May I say that you are one incredibly resilient person. Thanks so much for sharing your story.
golkarian says
The strange thing about the Bible’s focus on males is that, to my knowledge, it doesn’t explicitly ban female homosexuality.
trollofreason says
Perhaps it is a over generalization, but one of the major threads of commonality in many of these stories (beyond education) is cruelty. That is, ongoing suffering in one of its many forms and the active promotion of that suffering as opposed to the alleviation.
Does that make sense?
Shoe says
Rock on, L.S. This post was horrible and great.
Also: “It was also the time when I met atheists and agnostics. They weren’t evil as the church described them, actually, these people were exactly the opposite: they were very interested in justice and morality.” + “My bigot family has been replaced by beautiful humans that genuinely want to make the world a better place.”
It occasionally pops out at me, this crazy irony. That the godless are supposed to be evil, but an interest in justice and morality seem to frequently be the essential push to start questioning one’s religion in the first place. It was for me, anyway. Feminism was the very first thing that truly shook my biblical foundations.

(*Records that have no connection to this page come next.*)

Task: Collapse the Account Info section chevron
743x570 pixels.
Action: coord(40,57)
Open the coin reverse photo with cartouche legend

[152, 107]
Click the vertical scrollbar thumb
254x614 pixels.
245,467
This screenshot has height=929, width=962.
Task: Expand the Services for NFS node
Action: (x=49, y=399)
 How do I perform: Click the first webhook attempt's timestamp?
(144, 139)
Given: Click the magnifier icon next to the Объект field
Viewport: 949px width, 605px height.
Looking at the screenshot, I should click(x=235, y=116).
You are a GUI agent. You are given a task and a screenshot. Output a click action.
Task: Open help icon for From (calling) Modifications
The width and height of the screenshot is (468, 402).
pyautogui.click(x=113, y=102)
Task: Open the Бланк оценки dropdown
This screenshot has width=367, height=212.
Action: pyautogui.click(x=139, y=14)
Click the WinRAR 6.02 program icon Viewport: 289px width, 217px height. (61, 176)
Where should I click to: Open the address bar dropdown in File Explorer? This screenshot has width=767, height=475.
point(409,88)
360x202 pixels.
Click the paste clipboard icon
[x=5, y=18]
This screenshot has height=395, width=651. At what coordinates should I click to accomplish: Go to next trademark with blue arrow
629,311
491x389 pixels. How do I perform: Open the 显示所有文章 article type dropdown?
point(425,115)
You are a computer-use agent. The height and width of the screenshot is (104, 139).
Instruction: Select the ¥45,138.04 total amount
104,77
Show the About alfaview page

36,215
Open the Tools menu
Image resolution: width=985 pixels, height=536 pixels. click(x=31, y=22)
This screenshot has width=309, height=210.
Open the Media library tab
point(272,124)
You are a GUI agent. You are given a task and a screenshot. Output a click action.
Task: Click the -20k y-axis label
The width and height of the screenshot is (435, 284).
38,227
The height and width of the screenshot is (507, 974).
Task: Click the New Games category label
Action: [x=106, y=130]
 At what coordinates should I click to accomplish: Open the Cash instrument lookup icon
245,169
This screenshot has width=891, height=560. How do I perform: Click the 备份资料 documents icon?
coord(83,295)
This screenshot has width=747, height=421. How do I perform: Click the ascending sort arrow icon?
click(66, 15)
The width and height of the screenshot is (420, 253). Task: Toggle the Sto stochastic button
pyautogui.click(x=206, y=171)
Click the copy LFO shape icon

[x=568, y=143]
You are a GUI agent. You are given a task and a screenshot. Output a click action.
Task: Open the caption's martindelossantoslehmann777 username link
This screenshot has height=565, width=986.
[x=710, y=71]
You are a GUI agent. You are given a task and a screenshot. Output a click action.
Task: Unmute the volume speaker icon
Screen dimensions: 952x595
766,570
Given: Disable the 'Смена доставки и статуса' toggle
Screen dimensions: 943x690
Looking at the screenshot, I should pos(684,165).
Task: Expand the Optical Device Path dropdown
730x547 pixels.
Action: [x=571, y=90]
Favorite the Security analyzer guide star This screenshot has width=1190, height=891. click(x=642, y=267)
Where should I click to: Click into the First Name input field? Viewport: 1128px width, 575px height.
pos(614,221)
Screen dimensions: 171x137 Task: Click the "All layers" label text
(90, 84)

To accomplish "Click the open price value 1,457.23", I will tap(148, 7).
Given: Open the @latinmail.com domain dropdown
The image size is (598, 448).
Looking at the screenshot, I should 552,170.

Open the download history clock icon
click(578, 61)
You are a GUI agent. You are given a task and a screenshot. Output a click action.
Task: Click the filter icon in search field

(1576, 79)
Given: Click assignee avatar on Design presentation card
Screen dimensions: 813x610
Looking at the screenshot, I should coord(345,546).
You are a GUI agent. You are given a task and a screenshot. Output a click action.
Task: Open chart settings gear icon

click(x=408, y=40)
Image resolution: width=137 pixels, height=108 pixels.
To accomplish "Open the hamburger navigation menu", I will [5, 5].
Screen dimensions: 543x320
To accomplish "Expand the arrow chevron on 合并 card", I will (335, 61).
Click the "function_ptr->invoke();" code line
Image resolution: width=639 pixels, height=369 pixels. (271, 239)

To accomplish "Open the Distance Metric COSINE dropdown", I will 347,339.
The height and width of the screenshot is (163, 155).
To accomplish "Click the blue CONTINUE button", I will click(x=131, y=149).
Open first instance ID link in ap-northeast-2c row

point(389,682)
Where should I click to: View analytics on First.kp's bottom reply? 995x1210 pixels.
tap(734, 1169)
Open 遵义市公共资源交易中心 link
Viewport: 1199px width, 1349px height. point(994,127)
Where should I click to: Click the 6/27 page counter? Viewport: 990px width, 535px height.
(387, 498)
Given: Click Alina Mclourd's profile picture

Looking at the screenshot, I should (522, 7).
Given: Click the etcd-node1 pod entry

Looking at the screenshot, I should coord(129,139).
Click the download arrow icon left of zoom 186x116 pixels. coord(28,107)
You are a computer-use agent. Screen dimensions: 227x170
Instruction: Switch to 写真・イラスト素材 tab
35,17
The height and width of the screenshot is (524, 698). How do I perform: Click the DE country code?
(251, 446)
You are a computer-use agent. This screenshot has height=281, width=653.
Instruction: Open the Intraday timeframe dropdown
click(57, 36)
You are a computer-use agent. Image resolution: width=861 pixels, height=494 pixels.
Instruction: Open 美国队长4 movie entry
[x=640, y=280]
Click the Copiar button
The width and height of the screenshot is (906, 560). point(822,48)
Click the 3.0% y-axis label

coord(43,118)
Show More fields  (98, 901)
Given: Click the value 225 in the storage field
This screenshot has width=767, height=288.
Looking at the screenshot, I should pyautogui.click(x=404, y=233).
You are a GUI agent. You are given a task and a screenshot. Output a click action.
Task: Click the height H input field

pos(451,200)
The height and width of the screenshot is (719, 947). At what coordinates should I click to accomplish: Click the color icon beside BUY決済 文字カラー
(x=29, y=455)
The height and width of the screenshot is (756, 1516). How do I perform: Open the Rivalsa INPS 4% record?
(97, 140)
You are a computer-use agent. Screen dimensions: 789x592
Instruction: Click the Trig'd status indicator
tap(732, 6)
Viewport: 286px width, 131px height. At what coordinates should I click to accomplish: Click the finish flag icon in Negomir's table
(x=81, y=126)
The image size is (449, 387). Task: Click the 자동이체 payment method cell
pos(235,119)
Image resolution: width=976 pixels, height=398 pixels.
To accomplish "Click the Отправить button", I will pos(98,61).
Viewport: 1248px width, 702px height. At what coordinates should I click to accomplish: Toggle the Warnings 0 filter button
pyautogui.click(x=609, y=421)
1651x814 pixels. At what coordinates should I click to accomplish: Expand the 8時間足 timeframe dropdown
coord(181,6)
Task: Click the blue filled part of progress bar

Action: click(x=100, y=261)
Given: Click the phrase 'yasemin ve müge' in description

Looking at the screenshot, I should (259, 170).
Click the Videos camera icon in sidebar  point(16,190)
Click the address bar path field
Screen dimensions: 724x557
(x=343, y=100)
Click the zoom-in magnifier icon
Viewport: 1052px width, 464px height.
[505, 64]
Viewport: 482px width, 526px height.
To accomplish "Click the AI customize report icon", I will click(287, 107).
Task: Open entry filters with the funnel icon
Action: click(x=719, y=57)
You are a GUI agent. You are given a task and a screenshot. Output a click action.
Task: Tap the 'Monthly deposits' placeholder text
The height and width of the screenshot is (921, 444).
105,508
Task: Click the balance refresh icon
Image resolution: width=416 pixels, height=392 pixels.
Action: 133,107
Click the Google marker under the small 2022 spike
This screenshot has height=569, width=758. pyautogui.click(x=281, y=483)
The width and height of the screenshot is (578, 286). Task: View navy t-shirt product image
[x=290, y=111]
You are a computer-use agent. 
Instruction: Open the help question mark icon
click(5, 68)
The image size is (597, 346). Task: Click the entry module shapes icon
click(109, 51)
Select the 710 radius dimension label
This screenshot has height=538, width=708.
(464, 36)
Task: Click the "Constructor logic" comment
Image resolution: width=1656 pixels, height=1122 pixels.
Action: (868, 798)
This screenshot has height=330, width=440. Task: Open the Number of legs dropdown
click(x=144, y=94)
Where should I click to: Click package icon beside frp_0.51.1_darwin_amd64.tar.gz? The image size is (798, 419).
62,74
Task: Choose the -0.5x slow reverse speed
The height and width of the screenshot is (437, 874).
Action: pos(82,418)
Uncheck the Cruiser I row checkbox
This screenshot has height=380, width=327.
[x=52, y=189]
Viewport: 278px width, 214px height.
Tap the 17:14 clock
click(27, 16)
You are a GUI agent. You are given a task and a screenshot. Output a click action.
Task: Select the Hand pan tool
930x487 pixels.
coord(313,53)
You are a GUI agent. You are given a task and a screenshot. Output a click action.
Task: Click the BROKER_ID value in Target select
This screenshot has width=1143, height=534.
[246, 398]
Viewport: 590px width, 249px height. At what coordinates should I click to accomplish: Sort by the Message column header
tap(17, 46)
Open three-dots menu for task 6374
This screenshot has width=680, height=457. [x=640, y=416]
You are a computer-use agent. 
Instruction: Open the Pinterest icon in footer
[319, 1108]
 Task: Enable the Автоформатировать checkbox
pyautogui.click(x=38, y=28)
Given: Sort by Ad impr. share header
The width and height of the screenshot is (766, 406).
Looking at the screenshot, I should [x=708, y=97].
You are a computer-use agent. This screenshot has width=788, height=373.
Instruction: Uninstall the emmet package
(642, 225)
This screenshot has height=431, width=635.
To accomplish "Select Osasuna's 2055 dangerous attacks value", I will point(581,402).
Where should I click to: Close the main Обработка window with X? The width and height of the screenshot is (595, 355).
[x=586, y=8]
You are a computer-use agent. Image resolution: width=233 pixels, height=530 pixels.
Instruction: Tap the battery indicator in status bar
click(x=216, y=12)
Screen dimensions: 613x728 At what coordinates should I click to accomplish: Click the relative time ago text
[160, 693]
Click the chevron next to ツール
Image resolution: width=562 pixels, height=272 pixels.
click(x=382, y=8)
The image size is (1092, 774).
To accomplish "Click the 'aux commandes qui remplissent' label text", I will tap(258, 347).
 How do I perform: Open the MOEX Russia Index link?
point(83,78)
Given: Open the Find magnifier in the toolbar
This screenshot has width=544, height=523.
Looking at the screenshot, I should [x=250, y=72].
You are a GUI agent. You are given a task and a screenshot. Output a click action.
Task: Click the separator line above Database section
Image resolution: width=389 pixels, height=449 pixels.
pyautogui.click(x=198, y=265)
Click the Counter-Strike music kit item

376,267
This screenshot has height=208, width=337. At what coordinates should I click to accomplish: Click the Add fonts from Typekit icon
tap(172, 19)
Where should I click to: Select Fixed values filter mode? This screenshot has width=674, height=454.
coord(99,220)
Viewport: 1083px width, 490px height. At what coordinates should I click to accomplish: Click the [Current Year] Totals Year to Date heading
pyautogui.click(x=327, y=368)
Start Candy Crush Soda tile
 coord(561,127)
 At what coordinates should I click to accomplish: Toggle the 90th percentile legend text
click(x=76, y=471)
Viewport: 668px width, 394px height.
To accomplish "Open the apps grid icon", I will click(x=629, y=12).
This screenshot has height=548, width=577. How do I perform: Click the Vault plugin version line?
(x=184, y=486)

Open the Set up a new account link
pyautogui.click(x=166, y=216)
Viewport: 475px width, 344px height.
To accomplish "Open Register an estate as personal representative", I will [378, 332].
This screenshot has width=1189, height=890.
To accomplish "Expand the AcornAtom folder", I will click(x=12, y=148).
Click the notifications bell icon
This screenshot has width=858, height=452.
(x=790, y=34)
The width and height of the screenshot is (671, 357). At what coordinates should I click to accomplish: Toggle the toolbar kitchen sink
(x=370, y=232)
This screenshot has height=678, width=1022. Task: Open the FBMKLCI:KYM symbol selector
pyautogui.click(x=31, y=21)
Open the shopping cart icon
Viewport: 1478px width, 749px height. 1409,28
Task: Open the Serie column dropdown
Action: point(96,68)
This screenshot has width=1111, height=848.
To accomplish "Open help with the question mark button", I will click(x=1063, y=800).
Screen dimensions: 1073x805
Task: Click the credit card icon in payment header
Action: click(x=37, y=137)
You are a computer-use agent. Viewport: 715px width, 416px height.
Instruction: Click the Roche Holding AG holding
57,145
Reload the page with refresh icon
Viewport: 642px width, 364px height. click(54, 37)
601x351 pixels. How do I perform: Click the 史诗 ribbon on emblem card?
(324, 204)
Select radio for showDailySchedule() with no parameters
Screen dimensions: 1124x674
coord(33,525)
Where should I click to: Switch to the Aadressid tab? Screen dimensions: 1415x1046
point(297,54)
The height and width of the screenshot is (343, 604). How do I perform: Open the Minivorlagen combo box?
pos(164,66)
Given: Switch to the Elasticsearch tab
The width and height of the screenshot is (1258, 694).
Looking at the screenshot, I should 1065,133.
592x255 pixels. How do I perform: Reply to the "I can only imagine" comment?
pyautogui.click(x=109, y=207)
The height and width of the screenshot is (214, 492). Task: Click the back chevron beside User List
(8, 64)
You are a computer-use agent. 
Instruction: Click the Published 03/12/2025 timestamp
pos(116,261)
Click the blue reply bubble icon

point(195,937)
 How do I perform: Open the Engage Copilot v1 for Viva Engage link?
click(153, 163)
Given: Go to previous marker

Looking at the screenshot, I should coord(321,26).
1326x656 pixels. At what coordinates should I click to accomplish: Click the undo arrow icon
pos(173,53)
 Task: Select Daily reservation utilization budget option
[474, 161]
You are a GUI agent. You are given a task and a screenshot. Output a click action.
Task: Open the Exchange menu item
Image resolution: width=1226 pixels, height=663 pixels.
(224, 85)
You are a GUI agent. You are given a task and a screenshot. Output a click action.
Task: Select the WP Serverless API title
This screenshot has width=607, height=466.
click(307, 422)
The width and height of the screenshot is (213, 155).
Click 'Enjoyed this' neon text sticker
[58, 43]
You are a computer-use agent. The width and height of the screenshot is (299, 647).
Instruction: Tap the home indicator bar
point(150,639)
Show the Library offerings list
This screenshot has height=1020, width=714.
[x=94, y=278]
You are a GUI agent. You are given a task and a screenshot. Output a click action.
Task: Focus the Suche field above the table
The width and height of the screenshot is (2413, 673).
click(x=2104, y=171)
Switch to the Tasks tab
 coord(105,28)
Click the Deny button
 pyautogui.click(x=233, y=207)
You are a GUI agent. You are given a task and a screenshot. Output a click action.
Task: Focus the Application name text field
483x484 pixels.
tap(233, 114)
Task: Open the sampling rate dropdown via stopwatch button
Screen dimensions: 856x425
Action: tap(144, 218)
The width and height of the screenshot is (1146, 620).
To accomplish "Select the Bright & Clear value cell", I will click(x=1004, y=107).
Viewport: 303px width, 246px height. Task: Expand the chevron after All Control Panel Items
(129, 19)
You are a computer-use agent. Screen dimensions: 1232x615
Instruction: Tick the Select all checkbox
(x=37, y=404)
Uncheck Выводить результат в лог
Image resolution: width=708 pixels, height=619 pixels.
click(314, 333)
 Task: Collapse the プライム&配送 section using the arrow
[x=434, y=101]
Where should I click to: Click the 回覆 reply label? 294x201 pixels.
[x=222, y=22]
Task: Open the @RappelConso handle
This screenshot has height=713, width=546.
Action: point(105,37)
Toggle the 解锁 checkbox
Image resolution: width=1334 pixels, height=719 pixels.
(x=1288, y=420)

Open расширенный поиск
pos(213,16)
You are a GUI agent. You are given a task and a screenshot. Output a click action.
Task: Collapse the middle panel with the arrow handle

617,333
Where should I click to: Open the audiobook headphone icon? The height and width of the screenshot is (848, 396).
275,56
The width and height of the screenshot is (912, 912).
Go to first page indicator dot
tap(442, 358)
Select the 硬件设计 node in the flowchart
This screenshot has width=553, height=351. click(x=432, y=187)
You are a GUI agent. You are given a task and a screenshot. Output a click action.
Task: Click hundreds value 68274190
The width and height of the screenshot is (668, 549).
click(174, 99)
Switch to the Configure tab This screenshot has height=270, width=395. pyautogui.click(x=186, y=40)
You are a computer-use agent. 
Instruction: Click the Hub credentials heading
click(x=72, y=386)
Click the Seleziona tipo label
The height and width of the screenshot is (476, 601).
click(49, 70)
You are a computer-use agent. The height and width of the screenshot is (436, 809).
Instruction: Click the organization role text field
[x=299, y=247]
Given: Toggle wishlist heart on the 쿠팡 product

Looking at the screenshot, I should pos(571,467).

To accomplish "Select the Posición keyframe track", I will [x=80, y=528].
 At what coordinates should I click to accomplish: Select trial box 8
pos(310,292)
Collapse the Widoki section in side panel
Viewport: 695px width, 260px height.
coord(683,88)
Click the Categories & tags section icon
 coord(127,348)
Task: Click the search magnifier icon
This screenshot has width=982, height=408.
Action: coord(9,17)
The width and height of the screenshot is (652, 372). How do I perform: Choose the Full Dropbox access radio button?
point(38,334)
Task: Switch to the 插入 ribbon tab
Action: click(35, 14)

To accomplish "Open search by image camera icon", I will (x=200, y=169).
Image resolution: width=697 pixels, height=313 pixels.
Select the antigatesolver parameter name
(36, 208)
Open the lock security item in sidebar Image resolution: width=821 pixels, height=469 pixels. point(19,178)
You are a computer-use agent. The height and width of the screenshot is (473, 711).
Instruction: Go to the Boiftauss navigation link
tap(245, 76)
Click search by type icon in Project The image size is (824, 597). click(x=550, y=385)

McCthulhu - resentful that McHastur is taller. says
I really, REALLY hope you can create a blog in Spanish that can generate the kind of discussion and generate the kind of traffic that those on FtB do. I second the idea of FtB hosting it, or a mirror of your blog if you do decide to do a solo effort elsewhere.
Being stuck in Southern California, and seeing/hearing the local Latino community awash in mind-boggling RC superstition, makes me frightened for them, having read (especially via these Why I Am essays) the kinds of mental tortures they have to endure and mental prisons they have to confine themselves in.
Opening the doors to skepticism and free thinking by blogging about it in every language on the planet should be one of the centerpiece goals of FtB. The more people realize it is in option, and a much more appealing option at that, the more people that can attain freeing their minds from the trash bin of mythological mediocrity.
Kudos to you, L.S., on an excellent essay, and on navigating so successfully some very troubling waters while growing up.
StevoR says
Best ‘Why I am an Atheist’ story I’ve read here so far.
Thankyou L.S. for this honest, moving, well-written account. I wish you all the best with your new blog – will there be an Eglish version for us non-Spanish speakers too please?
PS. Just curious, hope its okay to ask, but whatever became of your first girlfriend – the Xena fan you shared counselling then more with?
StevoR says
English I mean, d’oh!
thorgolucky says
Thanks for sharing your journey.
neeroc says
Thank you very much for sharing your story. I wish you luck with your blog, your strength shines through your writing.